When the New York Times revealed in late 2005 that the NSA was data-mining inside U.S. territory, some critics demanded an end to the practice unless it had been approved in advance by the “FISA courts.” These are highly classified panels of judges, set up under the Foreign Intelligence Surveillance Act of 1978, who approve (or decline, though they almost always approve) warrants to place foreign powers or their suspected agents under surveillance.

Bush administration officials responded, at the time, that warrants did not — and could not — apply to data-mining. And they were right. Warrants apply to specific individuals, entities, locations, or phone numbers. It’s not possible to request a warrant to track the calling patterns of an entire country’s population.

What was never settled in that controversy, at least not publicly, was whether FISA warrants apply to any subsequent monitoring that takes place as a result of these vast sweeps. If someone wants to monitor my calls because of the e-mails with my friend in Pakistan, does a FISA court have to give permission first? And are there limits to which of my calls can be monitored, what can and cannot be done with the resulting “intelligence,” or how long it can be stored?

Congress has been reluctant to tackle this. If the administration is poised to seek now power, as it is likely to do, it’s time for lawmakers to start drawing up new safeguards now before Bush’s abuse get worse.

“Just say no.”

  • … the debate over these vast surveillance systems will soon be renewed …

    If the Bush administration seeks additional powers, which now appears likely,…

    I very much fear this is just wishful thinking. There will be no debate, no seeking of additional powers. They’ll just do whatever they bloody want. We’ll find out, if at all, only much later.

  • It’s also important to note that the domestic threats that have been exposed were the result of American Muslims who reported suspicious activity.

  • I echo sarabeth’s comment: they’ll do as they darn well please, and we’ll only find out about it–if at all–as a historical embarassment.

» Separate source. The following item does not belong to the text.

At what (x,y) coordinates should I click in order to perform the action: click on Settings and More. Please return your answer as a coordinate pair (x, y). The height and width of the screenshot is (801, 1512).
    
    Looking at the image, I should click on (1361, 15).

    When the Executive doesn’t feel obliged to follow any law that it decides ‘infringes on its Constitutional powers,’ or whatever smokescreen explanation is thrown out there, it doesn’t really matter much what laws are passed that seek to restrain this kind of activity.

    And that is what is most dangerous to our Republic, not terrorists. I mean, didn’t we as a Nation of people leave England to avoid this very kind of activity? And if I recall correctly, that particular monarch at the time was also named King George.

  • Perhaps it behooves us to pass these additional safeguards so our privacy will be protected at least in those off years when Diebold allows a Democrat to be president?